Our Man Bogart
- Humphrey Bogart starred in six John Huston-directed films (and a couple of others that Huston wrote but did not direct) during his career and if he had not passed away before his time the two would have surely produced more. Many of these Huston and Bogart collaborated films, such as The Maltese Falcon (1941) and The Treasure of the Sierra Madre (1948), have been brilliant classics but the two did not strike gold every time. The wartime spy thriller Across the Pacific (1942) is easily the worst of these collaborations.
Huston reunited much of the cast of The Maltese Falcon for Across the Pacific. Bogart stars as Rick Leland, a military intelligence agent undercover as a disgraced and disgruntled ex-Coast Guard captain looking for any army that will hire him. Leland goes into the field aboard the Panama-bound Japanese freighter Genoa Maru in November of 1941. His target is Dr. Lorenz (Sydney Greenstreet), a Filipino citizen of British origin and Japanese loyalties, but he also meets and falls for Alberta Marlow (Mary Astor) whose purpose on board is mysterious.
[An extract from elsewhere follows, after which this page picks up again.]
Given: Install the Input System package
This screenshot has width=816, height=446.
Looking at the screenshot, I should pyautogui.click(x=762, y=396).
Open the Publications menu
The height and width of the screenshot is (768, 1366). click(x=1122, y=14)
Across the Pacific was one of the many World War II propaganda films created by or in complete cooperation with the Roosevelt Administration, Leland's individual prevention of a Japanese assault signifying the power of one during the war effort. The story never goes across the pacific; the title derives from an eerily prophetic original storyline of Rick Leland stopping a Japanese plot to attack Pearl Harbor. Of course, Japan did attack Pearl Harbor on December 7, 1941 so the story had to be changed to Leland trying to thwart a Japanese attack on the Panama Canal. Considering the circumstances, the plot change makes complete sense but one would assume that a title change would have been wise as well.
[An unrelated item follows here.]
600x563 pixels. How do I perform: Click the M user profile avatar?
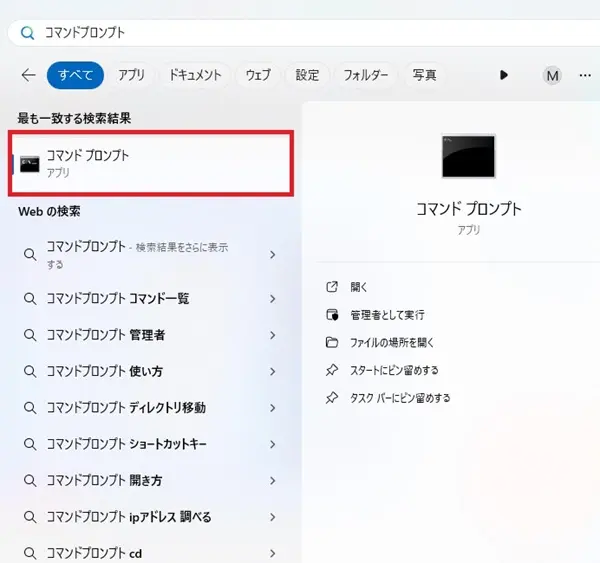click(x=552, y=75)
The propaganda element can be seen throughout the film but the way that the film tries to show that Japan wanted to start a war with the United States for seemingly no reason is especially overbearing. Of course, it is well known now that the Japanese attack on Pearl Harbor was not a foundationless attack but the result of the economic warfare perpetuated against Japan by the Roosevelt Administration. Propaganda films rarely stand the test of time and the shallow, incorrect and sometimes racist portrayal of an unprovoked Japanese attack on the US in Across the Pacific does no justice to the facts.
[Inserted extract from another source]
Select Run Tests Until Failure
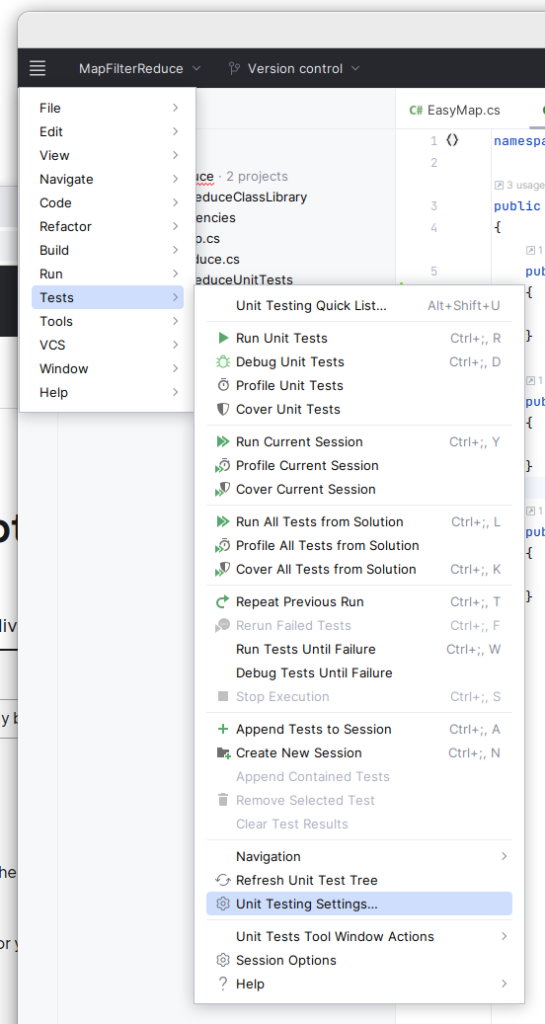 click(x=359, y=649)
Unfortunately, Across the Pacific has worse problems than just its feeble propaganda mission. Huston very uncharacteristically weaves a generally lifeless and uneven story. Spy films that feature a slow-burning pace often work very well but the plot and pacing never seems to go anywhere here. The fluffy comedic banter and abrupt romance between Bogart and Astor also feels absolutely out of place in this spy film even before it is revealed that Leland is a spy.
Across the Pacific is not a complete waste of time however. A few scenes of note (including an especially thrilling few minutes in a movie theatre) pass by from time to time and the excellent cast of Bogart, Astor and Greenstreet are enough to make the film watchable. So while Across the Pacific lacks intrigue and thoughtfulness, it does work on a semi-entertaining level as a Humphrey Bogart vehicle. This however does not prevent Across the Pacific from ending up as the worst of the six of the Humphrey Bogart-starred John Huston-directed films.